La Modératrice : En anglais.

M. Leitão : Yes. Merci beaucoup, hein?

Mme Montgomery (Angelica) : I'd like to ask you about a couple of important points that you have brought up. You talked about creating a special unit to go over data. What kind of data do you think you would have available and how would this unit work?

M. Leitão : Excellent question. We have lots of data. The unit exists already, but its focus, its mission is basically just corporate income taxes, so to look at the corporate income tax and possible tax evasion amongst the businesses. We are going to beef up this unit so that it also tracks personal income taxes, and personal tax evasion, and tax avoidance. It's not the same thing, but it's important. So, it's going to… It's not a new unit, it's an existing unit that is going to be beefed up.

Now, what kind of information? From two sources. One is from you, from the media. And by that I mean, for example, the Paradise Papers. The Paradise Papers, as I understood from your colleagues at CBC, is going to be made public. It's going to be published, I think, on your website, November 14th. That's a huge mine of information that is going to reveal many things. And I think tax authorities everywhere, including, of course, Revenu Québec, are going to be very interested in taking a good look at this new source of information. And there might be other leaks in the future. Who knows?

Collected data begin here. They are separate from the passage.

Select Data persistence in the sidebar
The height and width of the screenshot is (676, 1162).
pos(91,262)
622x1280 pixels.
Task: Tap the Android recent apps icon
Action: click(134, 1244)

So, that's one source of information.

Another one, and that's equally important, perhaps even more important, is, in the context of the work being done by the OECD and the agreement between the different countries, the sharing of information. So, other jurisdictions, and not just Revenu Canada, but other jurisdictions elsewhere will start sharing information with the different tax authorities, the end, really, which is what it's going to be, the end of the «secret bancaire», the banking secrecy. A lot of people will always say : Well, you know, I can't really help you because there are bank-secrecy laws in country x, y and z, so we can't give that information. Well, with the work being done by the OECD, the different countries have signed on to this, that's the end. From, I think, July 1st of 2018 — I'll have to check the date on that, but it's around that — it'll be the end of banking secrecy, and tax authorities all over the OECD member countries will be able to have access to this information. So, there will be a lot more information available, and so the tax authorities, including Revenu Québec, need to have the resources and the teams to analyse and fully utilise this information because, in tax matters, information is the key. Long answer, sorry about that.

La Modératrice : Dernière question.

Mme Montgomery (Angelica) : And I just want to ask as well : When we talk about taxing at the border, one, is this not already done, to some extent? And then secondly, how do we start to differentiate between a good that's being bought and a good that is… you know, you forgot your mittens in Florida and somebody is sending them back to you?

M. Leitão :OK. Yes, that's one of the complexities of this thing. Well, the… Sorry, what was your first question? It's been a long day.

Mme Montgomery (Angelica) : Is this not already being done, in some way?

M. Leitão : Yes. No. It is being done in some ways, yes, but that's precisely the point, it is not being done with sufficient rigour, it's not being done as completely as it should. So, therefore, you know, what we have asked Revenu Canada… not Revenu Canada, the Canadian Border Services Agency, is for them to fulfill their mission. They have the mission, they have the mandate to collect the taxes at the border, and, so far this collection of taxes at the border is a little… you know, is not complete. And so, they should be more… you know, they should do it better, they should dedicate… It's not because they don't want to do it, it's a question of resources, we are told. So, they should put the sufficient resources into this to make sure that their mandate is fulfilled.

La Modératrice : Merci.

M. Leitão : OK? Merci beaucoup. Thank you. Gracias. Obrigado.